» **Excerpted passage**
* Start *
Hagler would lose a bitter split decision to Leonard and no amount of money ever persuaded him to return to the ring. Perhaps it was lingering bitterness or personal pride and honor that wouldn’t allow a system he felt had cheated him for so long to ever exploit him again. And soon he was off to Italy, starring in spaghetti westerns and enjoying civilian life. There are so many sad stories in boxing - and in Hagler, you had someone who exited with the same grace and honor in which he fought. While his colleagues, Leonard, Hearns and Duran, all fought well past their respective primes, Hagler walked away for good with his dignity untouched.
We are all slaves to nostalgia to a certain degree. As writers, we have to be careful to not fall too far into the past. I often times find myself comparing the behavior and mentality of today’s fighters to Hagler and honestly, that’s not fair. Can you ever really make a comparison to any modern thoroughbred to Secretariat or any defense today to the ‘85 Bears?
* End *
» **Data extract**
* Start *
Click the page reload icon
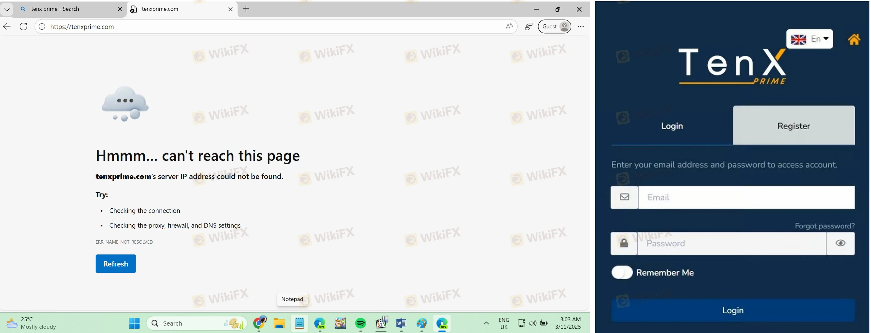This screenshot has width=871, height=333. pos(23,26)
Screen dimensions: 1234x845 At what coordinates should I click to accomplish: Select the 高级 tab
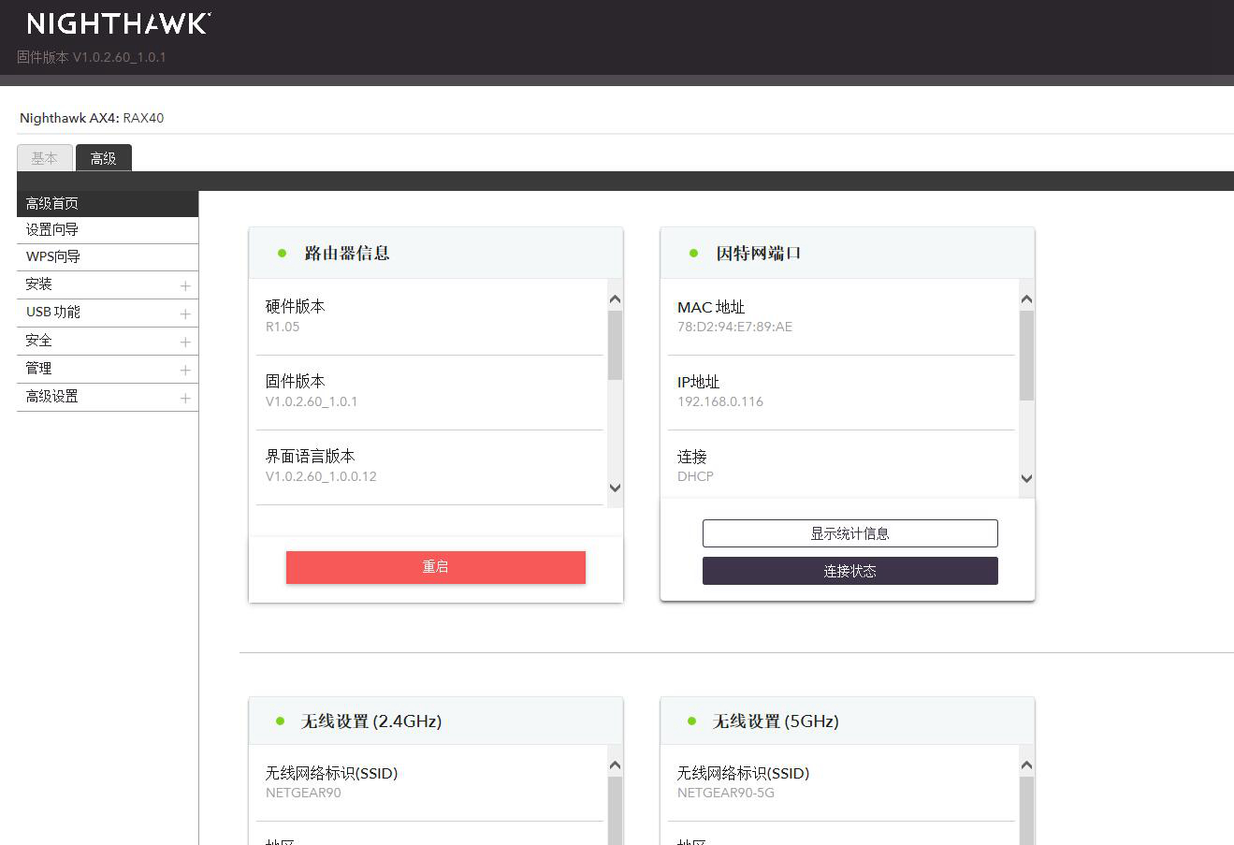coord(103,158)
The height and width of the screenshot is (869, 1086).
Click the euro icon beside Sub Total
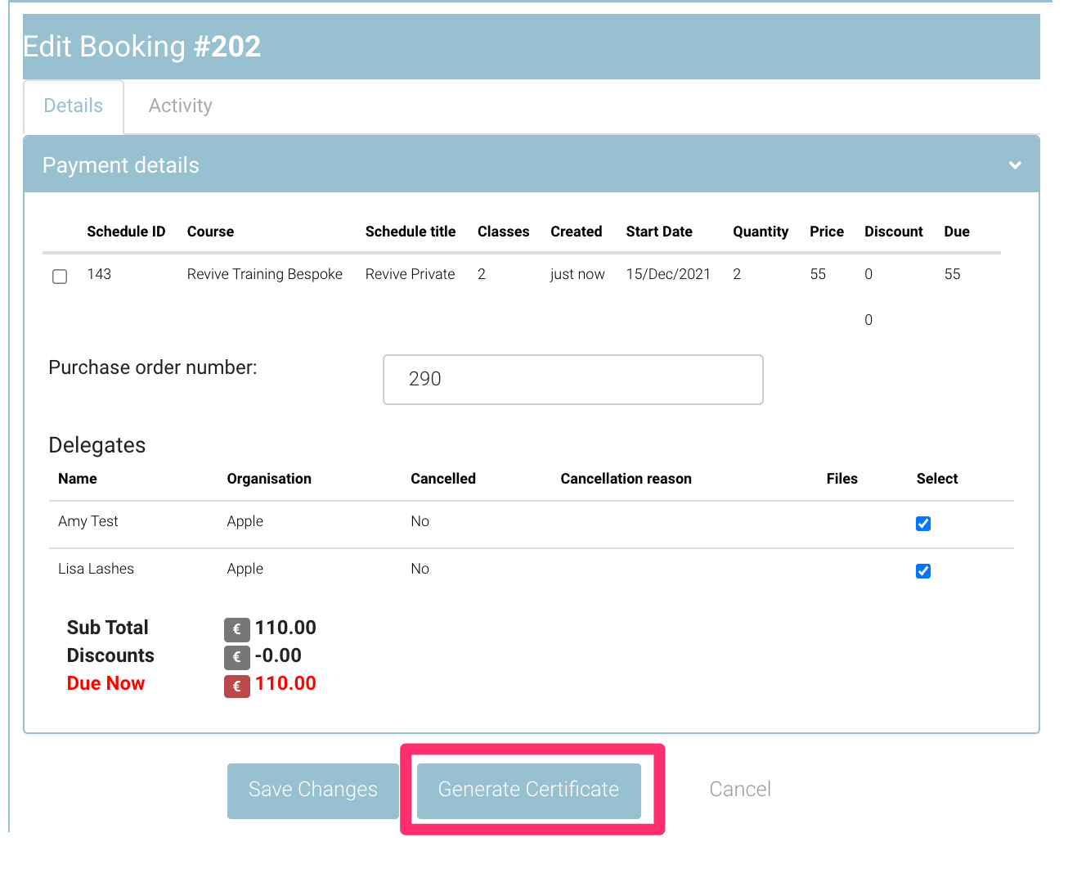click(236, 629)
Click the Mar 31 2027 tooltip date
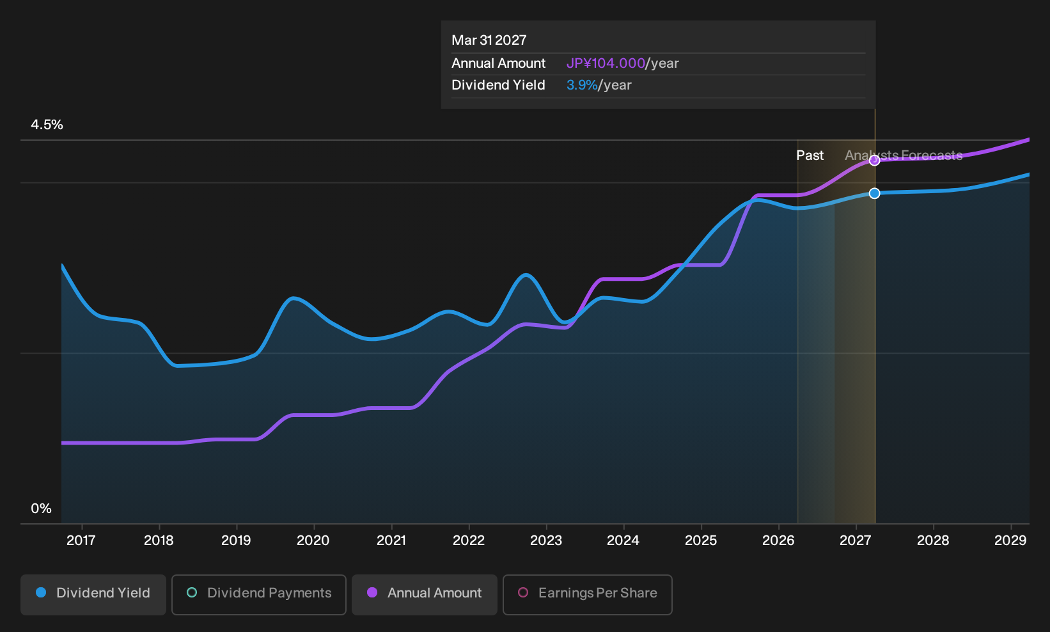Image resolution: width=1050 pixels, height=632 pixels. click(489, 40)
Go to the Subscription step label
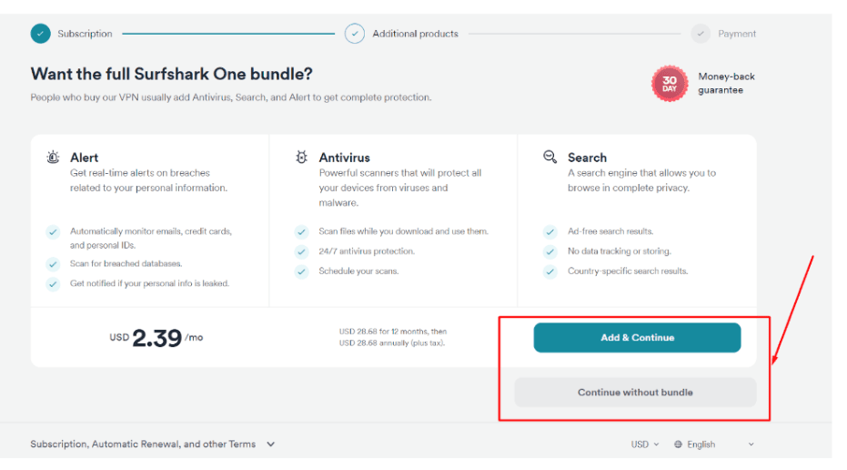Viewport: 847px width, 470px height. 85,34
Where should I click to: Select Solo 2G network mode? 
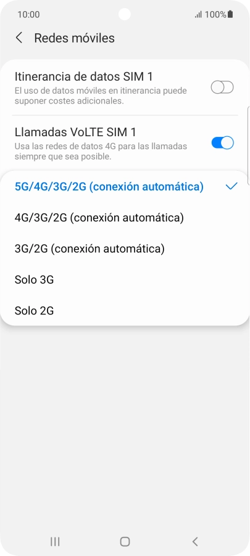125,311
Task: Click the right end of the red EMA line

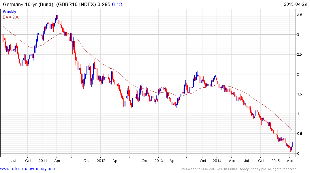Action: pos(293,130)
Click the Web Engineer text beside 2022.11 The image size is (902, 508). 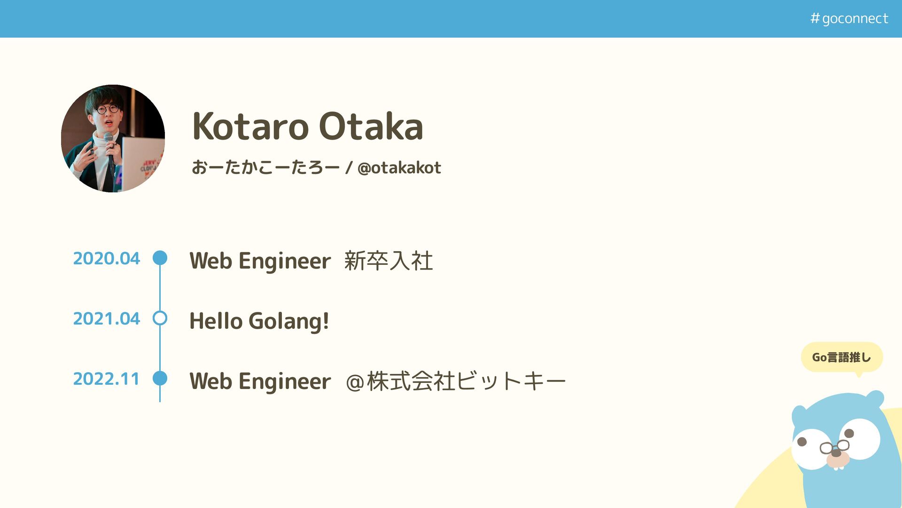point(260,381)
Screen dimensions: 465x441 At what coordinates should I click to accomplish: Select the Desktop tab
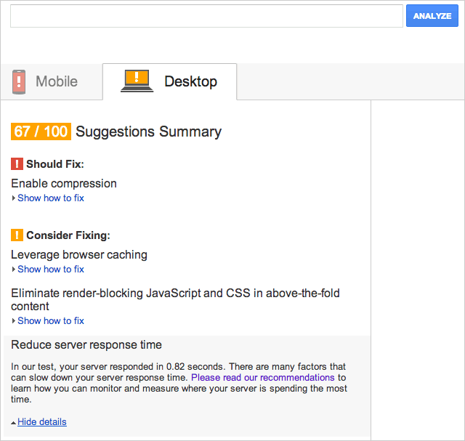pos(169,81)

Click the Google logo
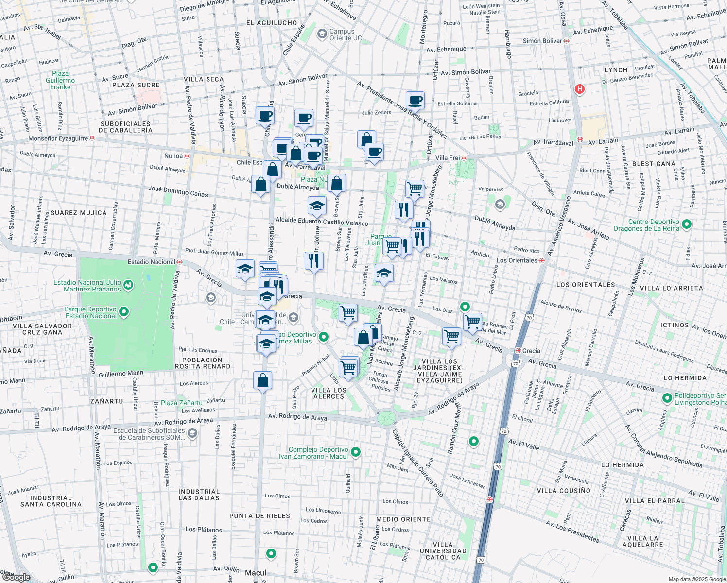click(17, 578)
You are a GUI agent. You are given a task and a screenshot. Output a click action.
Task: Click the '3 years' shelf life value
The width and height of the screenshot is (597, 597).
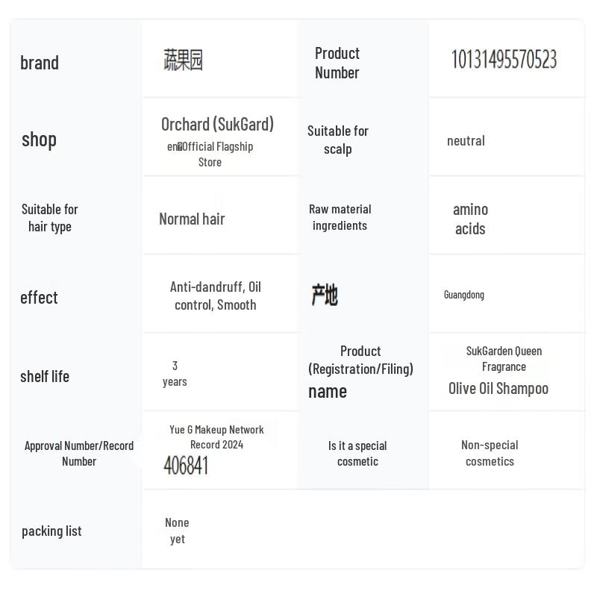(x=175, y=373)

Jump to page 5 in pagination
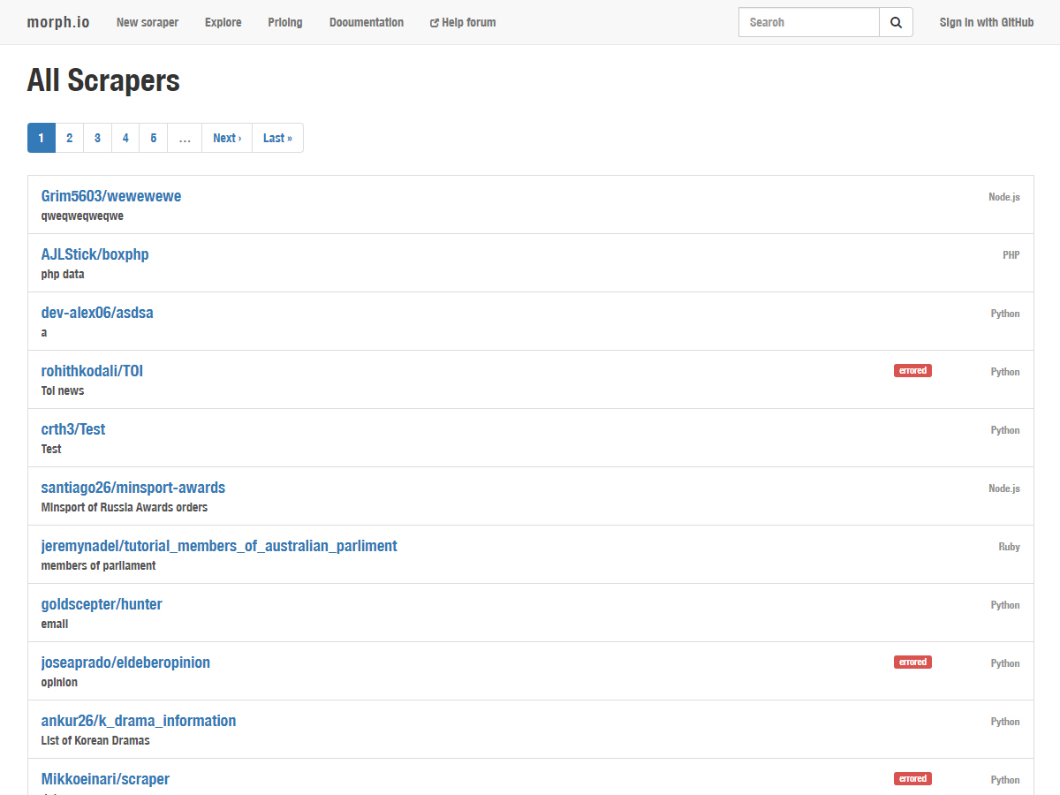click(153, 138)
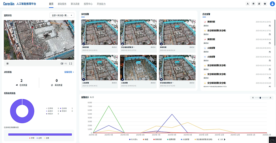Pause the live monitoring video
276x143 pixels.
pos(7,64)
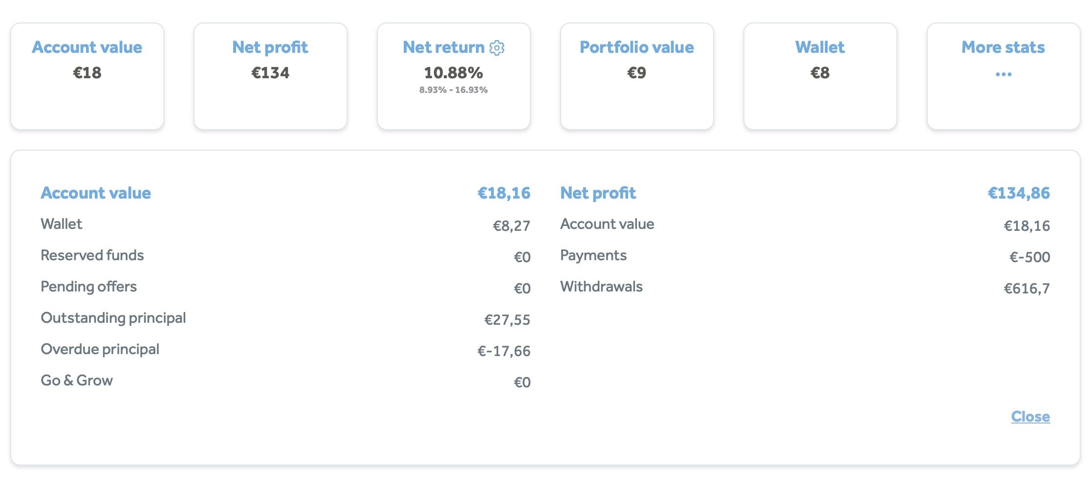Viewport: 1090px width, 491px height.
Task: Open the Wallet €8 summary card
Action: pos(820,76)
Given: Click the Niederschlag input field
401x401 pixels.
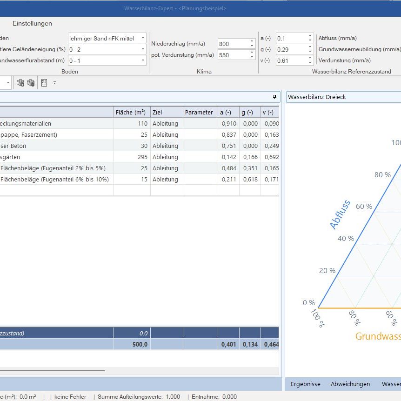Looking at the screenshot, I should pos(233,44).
* End *
» **Required actions**
1. Copy the passage about Hagler from "We are all slaves" up to and including "the ‘85 Bears?".
2. Repeat the rows from the line with "Click the Google logo" up to and including the line with "(x=175, y=373)", leaving out the pictures.

» **Written responses**
1.
We are all slaves to nostalgia to a certain degree. As writers, we have to be careful to not fall too far into the past. I often times find myself comparing the behavior and mentality of today’s fighters to Hagler and honestly, that’s not fair. Can you ever really make a comparison to any modern thoroughbred to Secretariat or any defense today to the ‘85 Bears?

2.
Click the Google logo
click(17, 578)
You are a GUI agent. You are given a task and a screenshot. Output a click action.
Task: Click the '3 years' shelf life value
The width and height of the screenshot is (597, 597).
(x=175, y=373)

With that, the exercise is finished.